### Data for processing

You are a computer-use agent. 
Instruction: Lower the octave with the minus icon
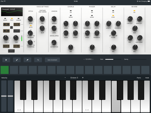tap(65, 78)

######
### Data for processing

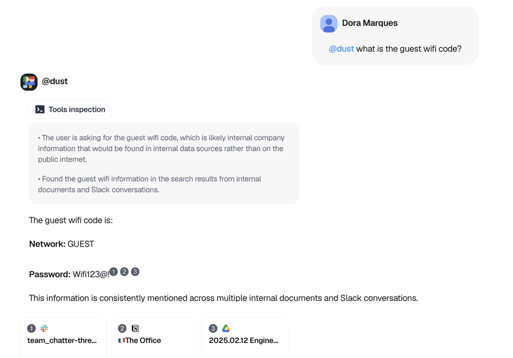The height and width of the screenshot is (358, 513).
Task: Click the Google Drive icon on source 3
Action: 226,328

######

(What you are asked to do): Render as a JSON list of strings the lines from the one containing "The height and" through the one containing "Action: 226,328", both included, one string per line and blank lines left out. Leave the pictures out of the answer.

(Reply):
[
  "The height and width of the screenshot is (358, 513).",
  "Task: Click the Google Drive icon on source 3",
  "Action: 226,328"
]